Start of Recorded information

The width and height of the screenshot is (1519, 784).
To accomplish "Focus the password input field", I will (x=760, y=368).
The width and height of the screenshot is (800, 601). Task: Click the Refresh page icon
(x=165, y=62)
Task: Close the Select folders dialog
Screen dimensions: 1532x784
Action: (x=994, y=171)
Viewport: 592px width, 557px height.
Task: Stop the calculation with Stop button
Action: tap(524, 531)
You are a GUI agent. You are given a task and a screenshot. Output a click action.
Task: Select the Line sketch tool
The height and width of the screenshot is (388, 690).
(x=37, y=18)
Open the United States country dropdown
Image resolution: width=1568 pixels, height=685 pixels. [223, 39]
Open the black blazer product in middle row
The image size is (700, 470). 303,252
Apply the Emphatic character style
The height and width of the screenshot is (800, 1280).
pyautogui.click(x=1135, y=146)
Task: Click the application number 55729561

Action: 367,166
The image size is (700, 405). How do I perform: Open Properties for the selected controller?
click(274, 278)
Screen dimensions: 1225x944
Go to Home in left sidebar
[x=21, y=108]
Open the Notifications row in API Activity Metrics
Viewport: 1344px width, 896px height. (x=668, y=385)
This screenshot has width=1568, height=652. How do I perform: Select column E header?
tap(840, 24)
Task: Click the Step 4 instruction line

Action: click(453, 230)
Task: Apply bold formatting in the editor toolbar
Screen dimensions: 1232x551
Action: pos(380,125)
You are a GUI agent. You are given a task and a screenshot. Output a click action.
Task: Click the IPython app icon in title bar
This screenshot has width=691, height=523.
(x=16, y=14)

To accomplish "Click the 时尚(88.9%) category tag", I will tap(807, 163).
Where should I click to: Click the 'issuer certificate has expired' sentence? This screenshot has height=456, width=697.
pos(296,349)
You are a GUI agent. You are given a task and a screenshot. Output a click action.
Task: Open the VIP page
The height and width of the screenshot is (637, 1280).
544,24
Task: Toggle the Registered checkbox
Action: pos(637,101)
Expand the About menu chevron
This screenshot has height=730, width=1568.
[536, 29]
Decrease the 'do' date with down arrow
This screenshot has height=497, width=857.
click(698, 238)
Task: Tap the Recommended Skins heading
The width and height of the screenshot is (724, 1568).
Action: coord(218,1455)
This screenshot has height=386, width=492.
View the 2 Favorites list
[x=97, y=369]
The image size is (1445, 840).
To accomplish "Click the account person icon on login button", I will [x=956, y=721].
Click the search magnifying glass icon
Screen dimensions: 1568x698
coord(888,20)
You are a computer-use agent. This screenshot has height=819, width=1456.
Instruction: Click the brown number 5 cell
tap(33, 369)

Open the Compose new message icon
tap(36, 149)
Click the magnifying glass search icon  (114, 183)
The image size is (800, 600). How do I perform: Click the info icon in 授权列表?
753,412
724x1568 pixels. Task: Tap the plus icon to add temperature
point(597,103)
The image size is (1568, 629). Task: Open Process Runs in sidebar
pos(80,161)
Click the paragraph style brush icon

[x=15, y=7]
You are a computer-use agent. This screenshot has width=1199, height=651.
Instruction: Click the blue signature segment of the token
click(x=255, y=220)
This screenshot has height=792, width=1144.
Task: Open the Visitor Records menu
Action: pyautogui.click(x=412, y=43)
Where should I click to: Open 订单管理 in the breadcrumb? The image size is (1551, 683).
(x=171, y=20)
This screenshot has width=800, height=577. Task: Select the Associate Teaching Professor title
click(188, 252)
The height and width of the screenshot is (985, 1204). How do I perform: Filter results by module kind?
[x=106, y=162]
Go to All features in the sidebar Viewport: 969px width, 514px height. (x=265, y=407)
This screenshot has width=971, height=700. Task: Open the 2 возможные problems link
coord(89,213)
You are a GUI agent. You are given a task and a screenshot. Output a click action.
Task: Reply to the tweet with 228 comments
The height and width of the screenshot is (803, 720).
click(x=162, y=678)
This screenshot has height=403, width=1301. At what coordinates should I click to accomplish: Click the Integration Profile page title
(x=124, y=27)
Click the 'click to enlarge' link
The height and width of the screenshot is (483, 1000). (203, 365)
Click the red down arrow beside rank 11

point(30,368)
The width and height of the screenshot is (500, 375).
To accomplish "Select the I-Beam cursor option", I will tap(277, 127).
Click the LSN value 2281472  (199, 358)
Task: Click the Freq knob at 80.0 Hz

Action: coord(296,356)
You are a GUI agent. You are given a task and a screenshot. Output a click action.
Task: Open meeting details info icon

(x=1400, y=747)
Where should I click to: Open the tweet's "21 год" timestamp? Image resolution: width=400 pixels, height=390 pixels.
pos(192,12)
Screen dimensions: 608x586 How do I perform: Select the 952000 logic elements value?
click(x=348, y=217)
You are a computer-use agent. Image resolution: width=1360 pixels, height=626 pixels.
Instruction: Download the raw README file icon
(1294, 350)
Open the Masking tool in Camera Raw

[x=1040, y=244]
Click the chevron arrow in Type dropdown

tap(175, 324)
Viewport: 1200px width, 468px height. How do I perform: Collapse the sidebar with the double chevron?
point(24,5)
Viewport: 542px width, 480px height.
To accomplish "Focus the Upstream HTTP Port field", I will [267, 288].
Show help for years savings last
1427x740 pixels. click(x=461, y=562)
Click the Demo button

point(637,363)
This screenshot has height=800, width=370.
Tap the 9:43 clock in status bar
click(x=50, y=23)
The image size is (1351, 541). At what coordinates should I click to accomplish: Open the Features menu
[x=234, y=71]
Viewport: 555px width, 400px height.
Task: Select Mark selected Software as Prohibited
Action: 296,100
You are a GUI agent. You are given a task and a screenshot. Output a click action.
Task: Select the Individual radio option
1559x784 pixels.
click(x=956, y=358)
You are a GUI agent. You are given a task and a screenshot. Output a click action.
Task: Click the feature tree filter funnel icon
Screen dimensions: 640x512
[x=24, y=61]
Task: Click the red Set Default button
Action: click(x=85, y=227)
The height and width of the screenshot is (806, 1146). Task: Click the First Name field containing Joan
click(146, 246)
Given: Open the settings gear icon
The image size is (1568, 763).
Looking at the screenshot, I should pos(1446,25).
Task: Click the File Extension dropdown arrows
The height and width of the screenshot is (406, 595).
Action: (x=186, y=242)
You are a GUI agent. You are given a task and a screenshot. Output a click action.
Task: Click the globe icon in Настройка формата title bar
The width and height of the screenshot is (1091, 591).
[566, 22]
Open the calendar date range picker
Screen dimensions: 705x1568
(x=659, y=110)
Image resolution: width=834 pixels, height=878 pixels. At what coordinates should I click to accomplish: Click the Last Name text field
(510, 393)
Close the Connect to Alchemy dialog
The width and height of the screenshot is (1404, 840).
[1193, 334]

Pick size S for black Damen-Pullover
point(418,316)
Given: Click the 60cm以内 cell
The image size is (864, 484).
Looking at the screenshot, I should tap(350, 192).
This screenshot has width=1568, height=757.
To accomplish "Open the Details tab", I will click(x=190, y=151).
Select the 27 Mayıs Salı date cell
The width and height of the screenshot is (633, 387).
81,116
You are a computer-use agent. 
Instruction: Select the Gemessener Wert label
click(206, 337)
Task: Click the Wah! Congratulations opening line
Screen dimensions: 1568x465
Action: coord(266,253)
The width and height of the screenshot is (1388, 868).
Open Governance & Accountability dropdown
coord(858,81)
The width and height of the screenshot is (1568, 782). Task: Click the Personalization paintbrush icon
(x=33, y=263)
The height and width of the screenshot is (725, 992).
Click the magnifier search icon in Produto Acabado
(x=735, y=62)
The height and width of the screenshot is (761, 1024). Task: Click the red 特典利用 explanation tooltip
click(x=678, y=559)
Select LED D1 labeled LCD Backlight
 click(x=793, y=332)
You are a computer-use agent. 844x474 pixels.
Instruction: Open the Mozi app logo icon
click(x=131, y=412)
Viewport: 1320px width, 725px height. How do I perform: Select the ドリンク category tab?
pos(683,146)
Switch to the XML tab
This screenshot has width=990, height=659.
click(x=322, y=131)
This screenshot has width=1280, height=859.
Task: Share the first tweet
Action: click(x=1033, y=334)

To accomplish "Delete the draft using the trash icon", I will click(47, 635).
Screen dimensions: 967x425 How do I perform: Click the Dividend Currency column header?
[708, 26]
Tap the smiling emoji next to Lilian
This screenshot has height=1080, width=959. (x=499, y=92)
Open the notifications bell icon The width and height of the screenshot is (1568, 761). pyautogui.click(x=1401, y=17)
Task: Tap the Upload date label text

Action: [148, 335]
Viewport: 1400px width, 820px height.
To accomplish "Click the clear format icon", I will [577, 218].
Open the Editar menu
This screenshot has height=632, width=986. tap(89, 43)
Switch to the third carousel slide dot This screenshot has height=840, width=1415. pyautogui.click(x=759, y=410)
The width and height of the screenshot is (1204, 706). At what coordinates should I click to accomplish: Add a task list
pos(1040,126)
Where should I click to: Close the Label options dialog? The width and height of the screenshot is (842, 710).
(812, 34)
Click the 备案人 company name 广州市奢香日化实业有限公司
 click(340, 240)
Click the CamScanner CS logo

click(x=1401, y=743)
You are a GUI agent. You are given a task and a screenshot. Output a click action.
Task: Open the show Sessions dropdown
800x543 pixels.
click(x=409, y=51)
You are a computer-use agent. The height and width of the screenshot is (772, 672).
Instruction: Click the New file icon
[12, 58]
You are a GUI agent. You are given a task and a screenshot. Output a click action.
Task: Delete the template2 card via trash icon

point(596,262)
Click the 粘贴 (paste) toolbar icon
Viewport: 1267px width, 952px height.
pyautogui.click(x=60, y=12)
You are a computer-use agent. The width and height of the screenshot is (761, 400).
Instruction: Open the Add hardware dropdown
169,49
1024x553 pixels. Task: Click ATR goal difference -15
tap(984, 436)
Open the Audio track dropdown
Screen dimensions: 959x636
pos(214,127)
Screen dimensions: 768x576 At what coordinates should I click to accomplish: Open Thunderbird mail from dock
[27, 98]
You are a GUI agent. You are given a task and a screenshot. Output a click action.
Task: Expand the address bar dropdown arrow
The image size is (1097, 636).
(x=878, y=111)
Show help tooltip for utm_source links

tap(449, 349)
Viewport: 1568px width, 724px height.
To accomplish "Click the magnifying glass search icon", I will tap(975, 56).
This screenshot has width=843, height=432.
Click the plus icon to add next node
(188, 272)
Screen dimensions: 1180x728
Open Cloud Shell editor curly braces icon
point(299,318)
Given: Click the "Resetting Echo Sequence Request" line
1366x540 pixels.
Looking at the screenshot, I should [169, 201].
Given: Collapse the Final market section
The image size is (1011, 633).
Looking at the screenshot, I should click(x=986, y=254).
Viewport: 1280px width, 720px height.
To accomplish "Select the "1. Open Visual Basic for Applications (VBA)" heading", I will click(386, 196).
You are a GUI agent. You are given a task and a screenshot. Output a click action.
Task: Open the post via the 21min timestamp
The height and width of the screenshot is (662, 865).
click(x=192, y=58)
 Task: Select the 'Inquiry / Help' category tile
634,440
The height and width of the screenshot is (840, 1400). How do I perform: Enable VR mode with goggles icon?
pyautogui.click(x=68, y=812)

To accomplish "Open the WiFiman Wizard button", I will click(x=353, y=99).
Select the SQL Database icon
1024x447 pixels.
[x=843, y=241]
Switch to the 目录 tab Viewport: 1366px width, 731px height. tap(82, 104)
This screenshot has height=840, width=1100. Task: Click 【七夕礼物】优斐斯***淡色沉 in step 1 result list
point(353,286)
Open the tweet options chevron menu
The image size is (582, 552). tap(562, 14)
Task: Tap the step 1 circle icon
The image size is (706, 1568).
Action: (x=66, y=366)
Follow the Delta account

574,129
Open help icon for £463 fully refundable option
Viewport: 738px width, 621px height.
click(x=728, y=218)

End of Recorded information

### Work instruction
In these records, tally the lines that contain the string "toolbar", and give only the result.

### Output below
2